Staying with my brother and SIL and their three kids with my kiddos. My brother's house is very resort-like and they invited me here to recharge before the summer.
About two hours in to my fourteen hour drive I realized that I hadn't thought do anything but H during the entire drive. So I started really working at changing the direction of my thoughts. And then I realized... I've been living way too much of my life that way. Not just since BD, but for years.
Yeah, that realization lasted a day.
My mom is really frustrated with me. She thinks I'm letting him mistreat me. I can't even say his name without her snorting and making noises that he can do no right. I don't blame her for being angry, but if my daughter were as clear with me about what support she wanted from me I'd do my best to provide it. She thinks he hasn't done enough to get to know them, even though they NEVER call him and she complains about how much I brought him around when we were dating. She's mad he hasn't called to apologize to her!! So... I'm going to have to make her angrier and stop relying on her support. She makes me feel worse and telling her anything makes her angrier with him and I wish I had never told her anything. Which will upset her when she realizes she's been cut out, because she wants me to feel free to share. So that's my big drama.
I was a little down today because H went to the house to bring in the mail and sent all these texts telling me he was collecting supplies to hang art, etc. at his apartment. I'm thinking, though, that's not a reason to be upset. If he's willing to break the lease to reconcile, as he said when he got the place, then a few holes in the walls won't stop him. Part of me also thinks he did it today because there wasn't much else to do. So the sooner he runs out of ways to kill time the sooner he's going to have to start paying attention to his share of this mess.
My SIL is lovely. She's disgusted with the way he's left me holding the bag but supportive of the idea of repairing the marriage. Because she listened supportively I was able to remember I'm in the middle stretch of the marathon.

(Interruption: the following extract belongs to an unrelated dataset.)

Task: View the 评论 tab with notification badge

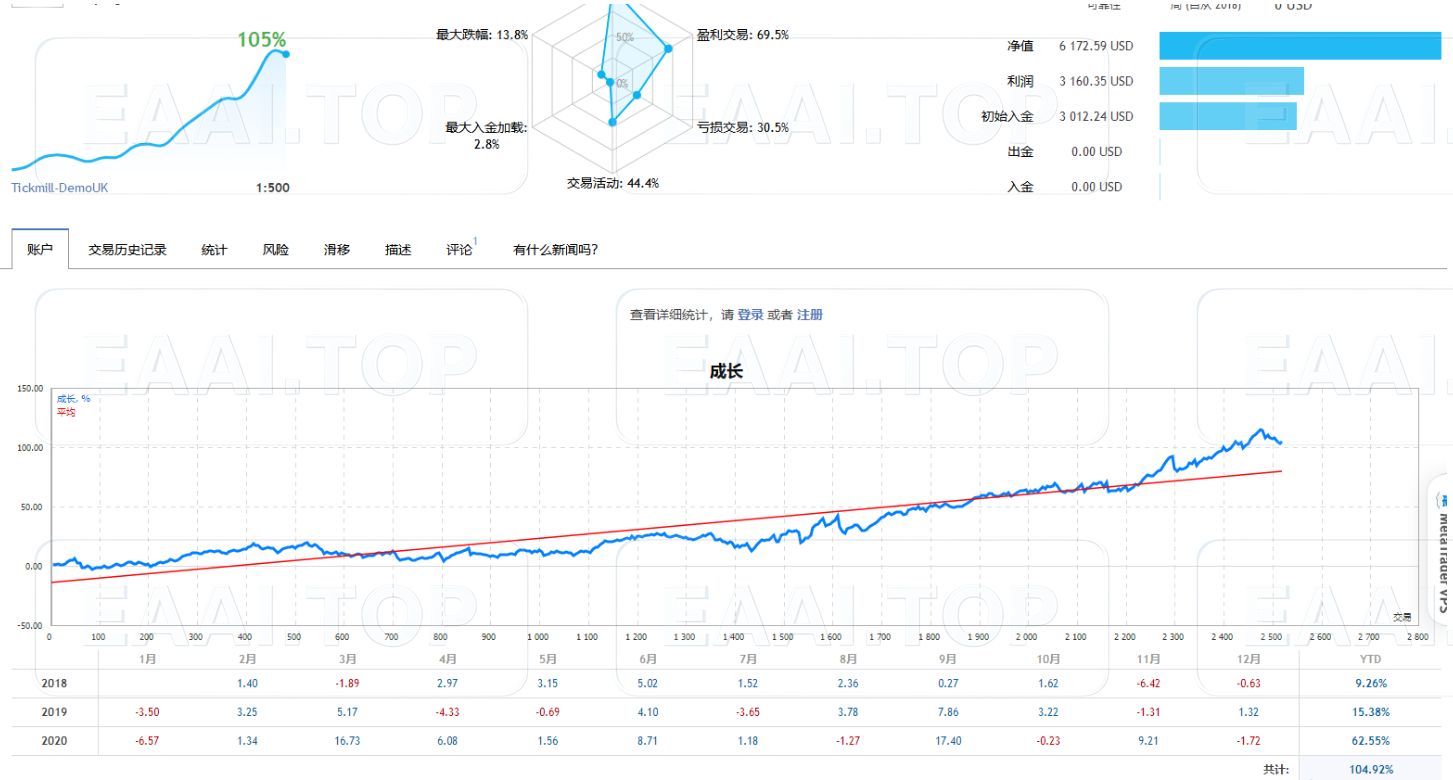Action: click(x=459, y=249)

Now I'm out of the opening scrum, I can stretch my legs and let my arms swing, pay attention to the music and plan my rest stops.
Labug, this is where reading your threads is going to really help me.
So, Generalissimo Francisco Franco is still dead... But I'm not dead yet!!
Last edited by Maybell; 08/04/1402:28 AM.
Me42, H40 D12, S8, S7 A revealed: 7/13 Sep 4/14; Agreed to D 1/15
Meghan, I think my thread is about to lock so I'll answer you here.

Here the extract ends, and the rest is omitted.